Following are developments from today’s events at the COP15 climate conference in Copenhagen:
- Climate Interactive says the latest draft text for the Copenhagen Accord, offered late in the night, has “too few quantifiable targets for our team to adequately analyse it.” The result is that Climate Interactive’s Climate Scoreboard — the projected level of warming based on nations’ existing policies — remains unchanged at 3.9 degrees C of warming by 2100, far beyond the 2 degrees C considered to be the threshold for catastrophic climate change.
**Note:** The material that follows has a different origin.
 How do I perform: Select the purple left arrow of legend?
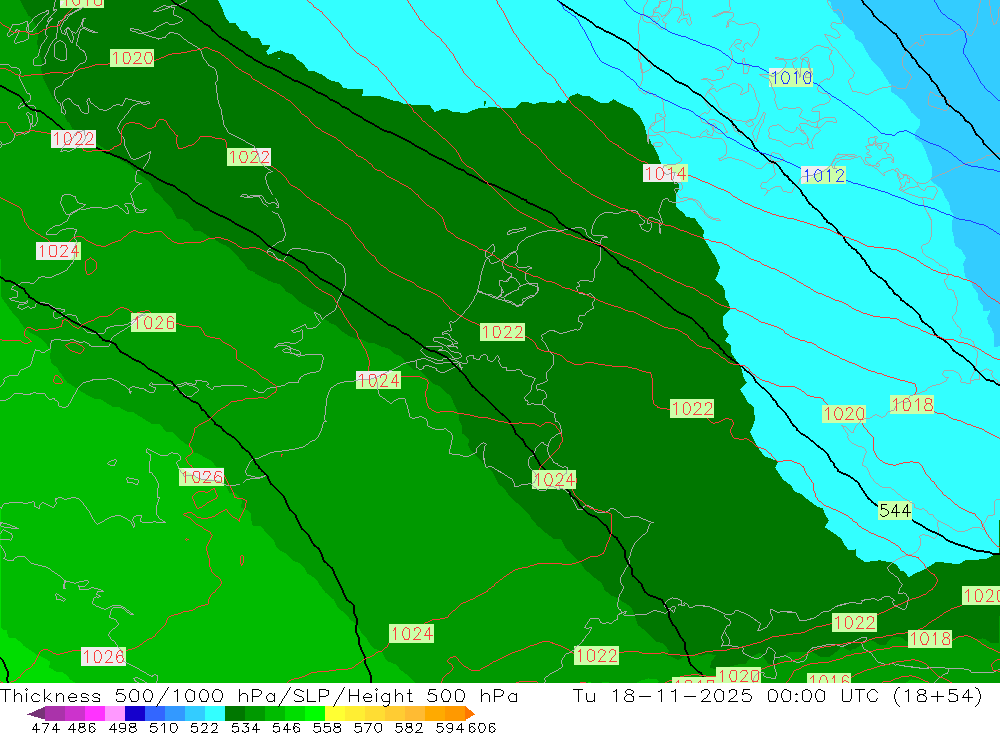tap(36, 713)
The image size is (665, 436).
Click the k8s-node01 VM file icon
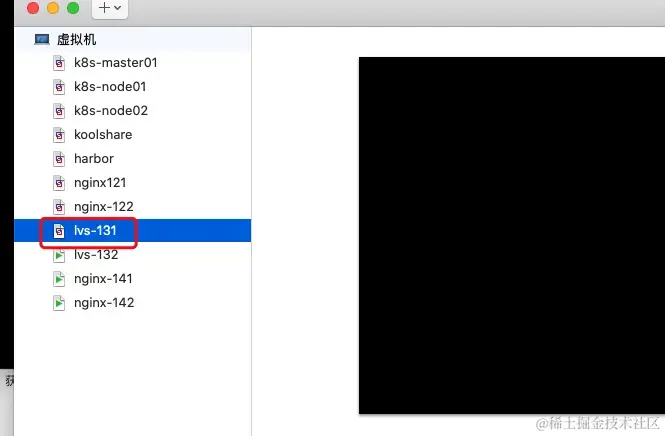tap(59, 87)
The draft also has the G77 bloc of developing nations “crying murder,” according to New Scientist, with the charge that “this locks developing nations & the poor of developing nations in poverty for ever.”
- The responses coming in from other delegates in the early morning hours include: “Our future is not for sale” (Tuvalu), “You toss the paper on the table and walk away… coup d’etat on un process” (Venezuela) and “Not respectful of democratic mechanisms that exist” (Bolivia).
- Speaking in Copenhagen today, US President Barack Obama said, “After months of talk, and two weeks of negotiations, I believe that the pieces of that accord are now clear. First, all major economies must put forward decisive national actions that will reduce their emissions, and begin to turn the corner on climate change. I’m pleased that many of us have already done so, and I’m confident that America will fulfill the commitments that we have made: cutting our emissions in the range of 17 per cent by 2020, and by more than 80 per cent by 2050 in line with final legislation. Second, we must have a mechanism to review whether we are keeping our commitments, and to exchange this information in a transparent manner. These measures need not be intrusive, or infringe upon sovereignty. They must, however, ensure that an accord is credible, and that we are living up to our obligations. For without such accountability, any agreement would be empty words on a page. Third, we must have financing that helps developing countries adapt, particularly the least-developed and most vulnerable to climate change. America will be a part of fast-start funding that will ramp up to $10 billion in 2012. And, yesterday, Secretary Clinton made it clear that we will engage in a global effort to mobilize $100 billion in financing by 2020, if — and only if — it is part of the broader accord that I have just described.”
- 350.org’s latest take on the talks as they stand at the moment: “Needed: 350 ppm. Negotiated: 770 ppm. Diagnosis: Inadequate.”